→ DATA SHOWN:
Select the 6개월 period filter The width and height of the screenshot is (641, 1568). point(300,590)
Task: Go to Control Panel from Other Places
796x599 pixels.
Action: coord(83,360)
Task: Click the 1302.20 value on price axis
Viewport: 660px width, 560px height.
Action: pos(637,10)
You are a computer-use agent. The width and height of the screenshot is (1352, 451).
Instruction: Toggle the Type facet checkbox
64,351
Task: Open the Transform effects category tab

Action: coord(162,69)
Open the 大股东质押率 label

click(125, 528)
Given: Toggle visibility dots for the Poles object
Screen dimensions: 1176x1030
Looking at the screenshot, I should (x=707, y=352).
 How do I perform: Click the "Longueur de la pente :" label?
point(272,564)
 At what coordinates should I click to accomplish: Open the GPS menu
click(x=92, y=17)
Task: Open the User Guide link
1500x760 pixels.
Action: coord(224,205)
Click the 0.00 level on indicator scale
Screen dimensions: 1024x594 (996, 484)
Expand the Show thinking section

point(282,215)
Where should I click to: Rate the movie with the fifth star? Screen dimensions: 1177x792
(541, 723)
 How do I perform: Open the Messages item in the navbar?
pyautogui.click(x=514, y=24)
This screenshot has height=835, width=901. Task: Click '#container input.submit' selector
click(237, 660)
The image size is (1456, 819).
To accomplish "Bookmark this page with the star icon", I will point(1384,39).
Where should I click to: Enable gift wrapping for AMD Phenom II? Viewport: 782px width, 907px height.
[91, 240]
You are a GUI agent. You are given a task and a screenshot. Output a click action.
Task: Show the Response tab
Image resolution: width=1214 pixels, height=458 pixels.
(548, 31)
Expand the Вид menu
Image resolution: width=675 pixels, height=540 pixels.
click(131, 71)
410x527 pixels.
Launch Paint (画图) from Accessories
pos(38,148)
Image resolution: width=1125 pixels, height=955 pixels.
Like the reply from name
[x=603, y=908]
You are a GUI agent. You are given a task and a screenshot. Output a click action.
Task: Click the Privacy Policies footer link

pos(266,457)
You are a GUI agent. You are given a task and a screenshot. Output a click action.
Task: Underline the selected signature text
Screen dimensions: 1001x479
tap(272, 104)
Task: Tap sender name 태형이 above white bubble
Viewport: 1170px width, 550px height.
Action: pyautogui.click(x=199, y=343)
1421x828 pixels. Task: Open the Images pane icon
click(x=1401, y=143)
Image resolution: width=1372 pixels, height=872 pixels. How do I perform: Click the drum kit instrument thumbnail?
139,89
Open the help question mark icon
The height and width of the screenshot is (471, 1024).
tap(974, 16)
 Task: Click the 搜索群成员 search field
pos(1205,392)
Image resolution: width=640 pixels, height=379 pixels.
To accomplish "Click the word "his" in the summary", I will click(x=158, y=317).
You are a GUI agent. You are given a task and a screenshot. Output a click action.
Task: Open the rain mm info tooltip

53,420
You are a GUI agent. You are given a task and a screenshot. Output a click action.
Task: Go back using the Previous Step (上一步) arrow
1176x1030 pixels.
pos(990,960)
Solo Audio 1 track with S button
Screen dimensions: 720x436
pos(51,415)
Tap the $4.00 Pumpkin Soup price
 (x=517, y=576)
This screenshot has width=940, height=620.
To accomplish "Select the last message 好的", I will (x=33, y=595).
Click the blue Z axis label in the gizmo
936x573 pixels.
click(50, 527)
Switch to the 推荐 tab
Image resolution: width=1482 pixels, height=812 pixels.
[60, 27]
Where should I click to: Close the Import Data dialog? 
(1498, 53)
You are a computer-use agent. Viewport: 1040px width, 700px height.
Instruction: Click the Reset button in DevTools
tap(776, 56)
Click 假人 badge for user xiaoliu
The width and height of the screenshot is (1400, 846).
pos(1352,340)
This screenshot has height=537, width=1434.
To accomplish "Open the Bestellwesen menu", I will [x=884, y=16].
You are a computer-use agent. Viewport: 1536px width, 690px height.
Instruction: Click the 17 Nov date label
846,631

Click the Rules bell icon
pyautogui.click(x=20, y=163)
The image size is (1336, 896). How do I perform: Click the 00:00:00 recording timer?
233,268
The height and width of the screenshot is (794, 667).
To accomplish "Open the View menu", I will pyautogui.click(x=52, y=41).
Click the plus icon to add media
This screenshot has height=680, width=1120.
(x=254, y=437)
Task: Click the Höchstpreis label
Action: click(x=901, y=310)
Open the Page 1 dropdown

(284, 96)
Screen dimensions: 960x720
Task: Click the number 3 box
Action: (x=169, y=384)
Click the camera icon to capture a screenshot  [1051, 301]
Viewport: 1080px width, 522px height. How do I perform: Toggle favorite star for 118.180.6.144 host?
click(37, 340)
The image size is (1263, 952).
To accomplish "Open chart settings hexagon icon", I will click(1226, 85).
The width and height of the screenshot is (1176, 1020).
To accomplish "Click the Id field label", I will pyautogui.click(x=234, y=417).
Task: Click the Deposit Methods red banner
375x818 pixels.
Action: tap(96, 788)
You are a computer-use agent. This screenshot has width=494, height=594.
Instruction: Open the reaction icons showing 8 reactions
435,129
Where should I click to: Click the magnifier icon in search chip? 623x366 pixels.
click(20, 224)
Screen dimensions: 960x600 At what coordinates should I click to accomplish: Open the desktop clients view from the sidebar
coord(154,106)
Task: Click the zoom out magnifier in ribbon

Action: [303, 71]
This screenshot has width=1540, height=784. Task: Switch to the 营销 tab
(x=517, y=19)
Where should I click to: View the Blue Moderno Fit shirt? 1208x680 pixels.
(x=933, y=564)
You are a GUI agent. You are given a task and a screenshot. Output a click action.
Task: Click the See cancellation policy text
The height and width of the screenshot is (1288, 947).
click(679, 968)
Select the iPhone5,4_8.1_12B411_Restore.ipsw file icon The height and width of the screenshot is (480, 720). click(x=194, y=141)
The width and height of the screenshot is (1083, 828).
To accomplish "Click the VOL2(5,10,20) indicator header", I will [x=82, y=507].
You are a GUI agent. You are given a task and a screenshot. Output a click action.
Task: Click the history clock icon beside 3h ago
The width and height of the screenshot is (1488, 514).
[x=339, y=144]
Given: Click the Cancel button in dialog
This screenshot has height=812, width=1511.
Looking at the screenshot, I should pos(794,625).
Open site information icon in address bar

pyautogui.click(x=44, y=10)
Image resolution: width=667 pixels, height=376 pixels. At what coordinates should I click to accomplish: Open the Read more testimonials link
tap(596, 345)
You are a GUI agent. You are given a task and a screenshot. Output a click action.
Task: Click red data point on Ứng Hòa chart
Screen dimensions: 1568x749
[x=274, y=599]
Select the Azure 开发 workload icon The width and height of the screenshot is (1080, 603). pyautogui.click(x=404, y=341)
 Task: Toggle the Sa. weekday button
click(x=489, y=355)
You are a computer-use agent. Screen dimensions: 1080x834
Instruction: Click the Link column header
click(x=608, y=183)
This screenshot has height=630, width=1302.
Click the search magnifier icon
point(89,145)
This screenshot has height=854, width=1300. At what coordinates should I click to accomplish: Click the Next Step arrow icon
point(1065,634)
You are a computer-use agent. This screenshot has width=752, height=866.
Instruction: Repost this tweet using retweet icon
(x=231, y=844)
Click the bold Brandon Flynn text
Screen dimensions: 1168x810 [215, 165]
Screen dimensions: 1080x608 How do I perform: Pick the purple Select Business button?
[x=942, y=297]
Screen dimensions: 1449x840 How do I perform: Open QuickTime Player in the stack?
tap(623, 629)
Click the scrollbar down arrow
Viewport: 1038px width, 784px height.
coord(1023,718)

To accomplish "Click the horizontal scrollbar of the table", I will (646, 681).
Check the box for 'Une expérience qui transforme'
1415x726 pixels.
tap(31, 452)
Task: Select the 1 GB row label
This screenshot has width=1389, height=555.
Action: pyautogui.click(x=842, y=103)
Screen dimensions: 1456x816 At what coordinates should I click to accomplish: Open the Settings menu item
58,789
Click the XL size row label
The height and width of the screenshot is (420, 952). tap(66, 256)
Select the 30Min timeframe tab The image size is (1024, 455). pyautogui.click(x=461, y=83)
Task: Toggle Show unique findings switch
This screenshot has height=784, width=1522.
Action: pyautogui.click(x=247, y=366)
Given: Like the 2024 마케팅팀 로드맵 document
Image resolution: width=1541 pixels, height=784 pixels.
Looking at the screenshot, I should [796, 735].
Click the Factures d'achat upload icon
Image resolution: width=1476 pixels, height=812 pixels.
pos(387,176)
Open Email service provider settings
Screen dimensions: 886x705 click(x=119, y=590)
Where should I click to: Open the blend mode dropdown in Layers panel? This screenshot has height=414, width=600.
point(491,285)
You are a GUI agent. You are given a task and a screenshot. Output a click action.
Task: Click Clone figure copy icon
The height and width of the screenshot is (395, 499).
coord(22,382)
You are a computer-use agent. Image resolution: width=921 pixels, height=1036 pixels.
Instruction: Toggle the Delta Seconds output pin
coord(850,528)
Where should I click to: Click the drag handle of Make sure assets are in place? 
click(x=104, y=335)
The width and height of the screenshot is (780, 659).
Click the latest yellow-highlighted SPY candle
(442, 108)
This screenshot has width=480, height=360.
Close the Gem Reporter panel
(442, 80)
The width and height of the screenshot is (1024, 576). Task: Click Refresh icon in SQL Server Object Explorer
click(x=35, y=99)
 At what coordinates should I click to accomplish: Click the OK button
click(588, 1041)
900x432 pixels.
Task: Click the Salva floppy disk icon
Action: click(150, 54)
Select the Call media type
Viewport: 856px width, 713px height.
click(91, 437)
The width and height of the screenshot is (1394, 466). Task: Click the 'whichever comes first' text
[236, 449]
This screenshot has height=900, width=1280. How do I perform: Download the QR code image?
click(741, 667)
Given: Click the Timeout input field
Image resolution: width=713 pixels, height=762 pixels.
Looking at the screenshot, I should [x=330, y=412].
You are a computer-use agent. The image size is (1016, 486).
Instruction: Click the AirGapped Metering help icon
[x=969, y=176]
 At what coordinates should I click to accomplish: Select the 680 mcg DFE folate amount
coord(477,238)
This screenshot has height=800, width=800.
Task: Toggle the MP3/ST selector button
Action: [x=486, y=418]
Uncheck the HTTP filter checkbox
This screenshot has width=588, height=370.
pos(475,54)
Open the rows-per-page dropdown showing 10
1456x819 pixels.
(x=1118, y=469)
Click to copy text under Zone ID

→ PROBLEM DESCRIPTION:
Beginning with the line that has "You are a computer-use agent. Screen" and ending with the line that has "has width=752, height=866.", set down the lines above exactly and include no others.

→ SOLUTION FOR THIS EXERCISE:
You are a computer-use agent. Screen dimensions: 1080x834
Instruction: Click the Link column header
click(x=608, y=183)
This screenshot has height=630, width=1302.
Click the search magnifier icon
point(89,145)
This screenshot has height=854, width=1300. At what coordinates should I click to accomplish: Click the Next Step arrow icon
point(1065,634)
You are a computer-use agent. This screenshot has width=752, height=866.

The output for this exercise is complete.